Beta-catenin plays important roles in liver physiology and hepatocarcinogenesis. While studying the role of β-catenin in diet-induced steatohepatitis, we recently found that liver-specific β-catenin knockout (KO) mice exhibit intrahepatic cholestasis. This study was undertaken to further characterize the role of β-catenin in biliary physiology. KO mice and wild-type (WT) littermates were fed standard chow or a diet supplemented with 0.5% cholic acid for 2 weeks. Chow-fed KO mice had higher serum and hepatic total bile acid levels and lower bile flow rate than WT mice. Expression levels of bile acid biosynthetic genes were lower and levels of major bile acid exporters were similar, which therefore could not explain the KO phenotype. Despite loss of the tight junction protein claudin-2, KO mice had preserved functional integrity of tight junctions.
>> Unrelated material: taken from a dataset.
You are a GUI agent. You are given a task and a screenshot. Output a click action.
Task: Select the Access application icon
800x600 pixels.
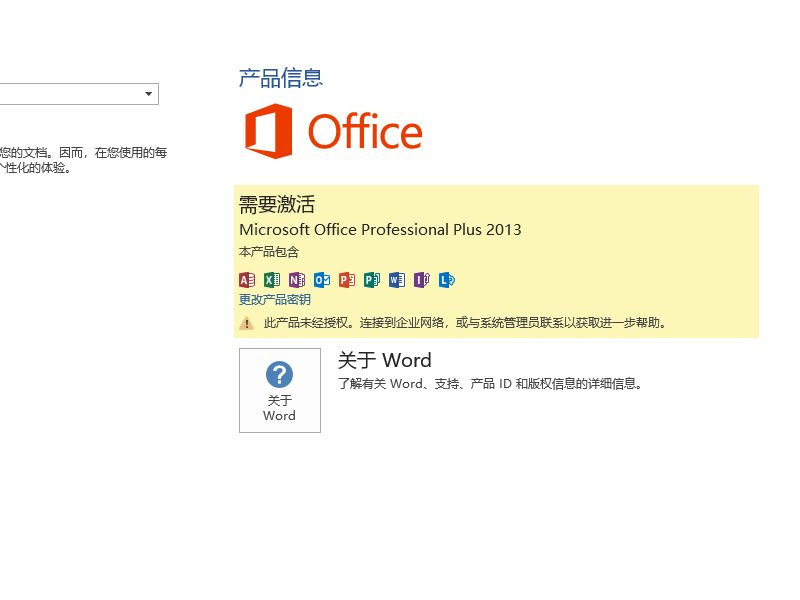tap(247, 280)
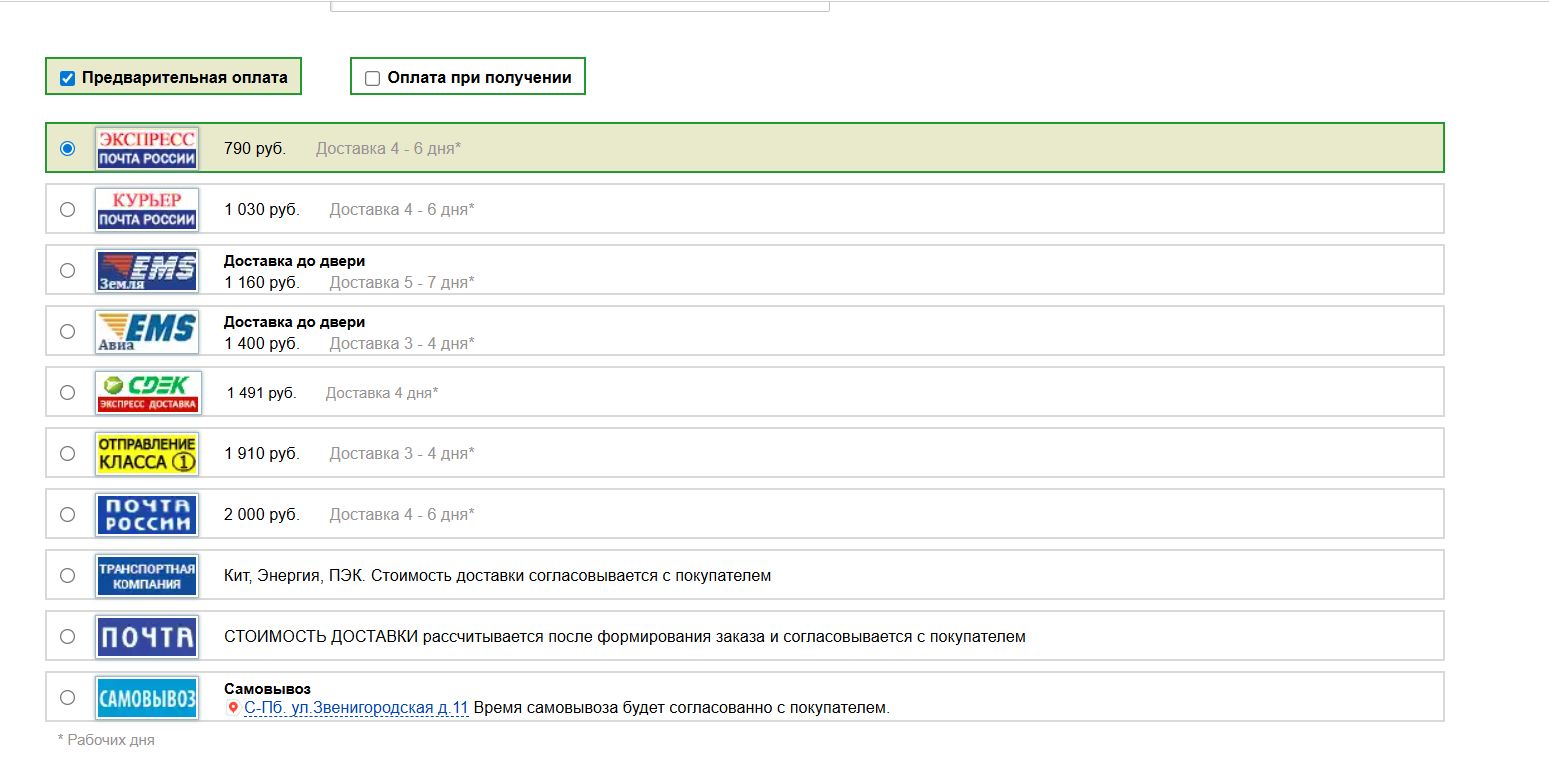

KO mice had bile canalicular morphologic abnormalities as evidenced by staining for F-actin and zona occludens 1. Electron microscopy revealed dilated and tortuous bile canaliculi in KO livers along with decreased canalicular and sinusoidal microvilli. KO mice on a cholic acid diet had higher hepatic and serum bile acid levels, bile ductular reaction, increased pericellular fibrosis, and dilated, misshapen bile canaliculi. Compensatory changes in expression levels of several bile acid transporters and regulatory genes were found in KO livers.

Liver-specific loss of β-catenin leads to defective bile canalicular morphology, bile secretory defect, and intrahepatic cholestasis. Thus, our results establish a critical role for β-catenin in biliary physiology.